Prognosis regarding shunt revision and mortality among hydrocephalus patients below the age of 2 years and the association to patient-related risk factors.

Acta Neurochir (Wien) 2020 10 26;162(10):2475-2485. Epub 2020 Mar 26.

Department of Epidemiology Research, Statens Serum Institut, Copenhagen, Denmark.

Background: Little is known about the prognosis regarding shunt revision and mortality among hydrocephalus patients below 2 years of age. The aims of this study were to investigate (1) the cumulative risks of shunt revision (SR) and mortality and (2) the potential associations between prematurity, low weight for gestational age (LWGA), underlying aetiology, sex, age of the child at shunt placement, and the risk of SR.

Method: This was a purely register-based cohort study including all shunted hydrocephalic infants in Denmark 1996-2015. The cumulative risks of SR and mortality were estimated using the Aalen-Johansen and Kaplan-Meier estimators, respectively. A multivariable Cox-regression model was used to estimate hazard ratios (HRs) for SR according to the listed patient-related risk factors.
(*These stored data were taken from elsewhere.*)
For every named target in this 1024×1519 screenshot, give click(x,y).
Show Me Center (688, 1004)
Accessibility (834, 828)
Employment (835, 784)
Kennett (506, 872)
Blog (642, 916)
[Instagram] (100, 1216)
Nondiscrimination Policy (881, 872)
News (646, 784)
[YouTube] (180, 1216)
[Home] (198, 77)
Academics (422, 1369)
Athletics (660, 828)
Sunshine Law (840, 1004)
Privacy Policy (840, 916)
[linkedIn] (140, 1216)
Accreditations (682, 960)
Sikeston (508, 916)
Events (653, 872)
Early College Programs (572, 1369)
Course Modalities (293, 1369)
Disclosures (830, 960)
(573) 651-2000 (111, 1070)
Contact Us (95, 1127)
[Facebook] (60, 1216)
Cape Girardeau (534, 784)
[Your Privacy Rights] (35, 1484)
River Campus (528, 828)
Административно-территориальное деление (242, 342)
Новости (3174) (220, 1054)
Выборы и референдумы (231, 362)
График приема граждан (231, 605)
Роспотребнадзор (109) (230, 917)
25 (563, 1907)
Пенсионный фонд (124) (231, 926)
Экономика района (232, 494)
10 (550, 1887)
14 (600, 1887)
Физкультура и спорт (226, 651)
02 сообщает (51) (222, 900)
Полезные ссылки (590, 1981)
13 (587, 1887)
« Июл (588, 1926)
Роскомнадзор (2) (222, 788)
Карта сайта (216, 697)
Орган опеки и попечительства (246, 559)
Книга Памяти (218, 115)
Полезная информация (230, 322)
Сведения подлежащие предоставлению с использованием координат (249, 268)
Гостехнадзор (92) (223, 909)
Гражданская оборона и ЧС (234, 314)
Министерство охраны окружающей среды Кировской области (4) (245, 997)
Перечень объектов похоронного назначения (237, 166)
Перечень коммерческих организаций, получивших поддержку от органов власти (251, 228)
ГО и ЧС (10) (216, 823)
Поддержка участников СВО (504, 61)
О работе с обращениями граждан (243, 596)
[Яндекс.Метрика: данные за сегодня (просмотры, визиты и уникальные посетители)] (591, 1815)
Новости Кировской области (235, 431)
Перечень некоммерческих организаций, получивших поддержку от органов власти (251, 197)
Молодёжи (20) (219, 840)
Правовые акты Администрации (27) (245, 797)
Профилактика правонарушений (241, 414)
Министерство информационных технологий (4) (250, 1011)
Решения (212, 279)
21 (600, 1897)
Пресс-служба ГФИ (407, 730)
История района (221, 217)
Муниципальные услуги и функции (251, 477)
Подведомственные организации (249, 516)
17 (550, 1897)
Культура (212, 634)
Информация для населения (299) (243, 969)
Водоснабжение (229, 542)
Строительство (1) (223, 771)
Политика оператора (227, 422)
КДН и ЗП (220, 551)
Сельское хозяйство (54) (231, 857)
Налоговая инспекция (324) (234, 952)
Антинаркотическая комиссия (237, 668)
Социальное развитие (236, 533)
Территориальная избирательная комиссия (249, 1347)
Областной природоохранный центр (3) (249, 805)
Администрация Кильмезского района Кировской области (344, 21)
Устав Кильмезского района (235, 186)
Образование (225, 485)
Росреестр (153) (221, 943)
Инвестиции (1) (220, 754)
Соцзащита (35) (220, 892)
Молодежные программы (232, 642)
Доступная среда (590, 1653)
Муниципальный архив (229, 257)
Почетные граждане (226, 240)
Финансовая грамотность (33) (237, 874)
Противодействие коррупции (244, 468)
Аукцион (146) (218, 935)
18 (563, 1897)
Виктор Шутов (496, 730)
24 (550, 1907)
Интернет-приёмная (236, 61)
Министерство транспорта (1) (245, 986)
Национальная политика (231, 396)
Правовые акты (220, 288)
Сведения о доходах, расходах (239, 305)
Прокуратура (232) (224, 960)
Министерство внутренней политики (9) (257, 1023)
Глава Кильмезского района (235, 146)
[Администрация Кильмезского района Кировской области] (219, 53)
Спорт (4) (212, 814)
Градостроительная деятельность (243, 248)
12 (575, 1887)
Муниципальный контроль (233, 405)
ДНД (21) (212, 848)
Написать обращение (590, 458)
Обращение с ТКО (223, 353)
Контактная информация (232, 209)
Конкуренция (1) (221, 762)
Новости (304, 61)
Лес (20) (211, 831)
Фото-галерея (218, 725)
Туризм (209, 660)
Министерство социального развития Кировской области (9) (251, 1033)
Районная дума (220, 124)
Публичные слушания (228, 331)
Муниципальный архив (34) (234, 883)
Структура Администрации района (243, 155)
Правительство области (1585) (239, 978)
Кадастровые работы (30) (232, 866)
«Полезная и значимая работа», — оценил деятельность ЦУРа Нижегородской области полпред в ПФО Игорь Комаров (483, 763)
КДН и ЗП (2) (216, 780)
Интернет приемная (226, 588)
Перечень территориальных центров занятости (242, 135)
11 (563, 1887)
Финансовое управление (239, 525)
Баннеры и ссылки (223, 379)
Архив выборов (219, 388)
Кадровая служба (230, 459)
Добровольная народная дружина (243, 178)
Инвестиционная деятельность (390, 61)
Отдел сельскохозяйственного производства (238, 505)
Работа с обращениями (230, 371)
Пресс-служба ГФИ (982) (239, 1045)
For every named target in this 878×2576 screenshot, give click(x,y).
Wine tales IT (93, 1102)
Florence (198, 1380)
Results: Among 374 shunted infantile hydrocephalus patients accounting for 1047 SRs, the 3-month and 1-year cumulative risks of SR were 36% and 50%, respectively. The overall 10-year cumulative mortality was 12%, and for non-tumour subgroups 7-16% (isolated hydrocephalus 7%). The 10-year cumulative mortality for children born with LWGA was 21%. Except for aetiology, we observed no strong overall associations between the investigated risk factors and the risk of SR but interaction analyses for aetiology showed that patients with Dandy-Walker malformation born with LWGA had a higher risk of SR compared to patients of similar aetiology with normal WGA (HR 2.47, 95% CI: 1.39-4.40).

Conclusions: We found very high cumulative risks of SR and mortality among this youngest group of hydrocephalus patients, disregarding aetiology, but none of them were strongly related to the investigated risk factors.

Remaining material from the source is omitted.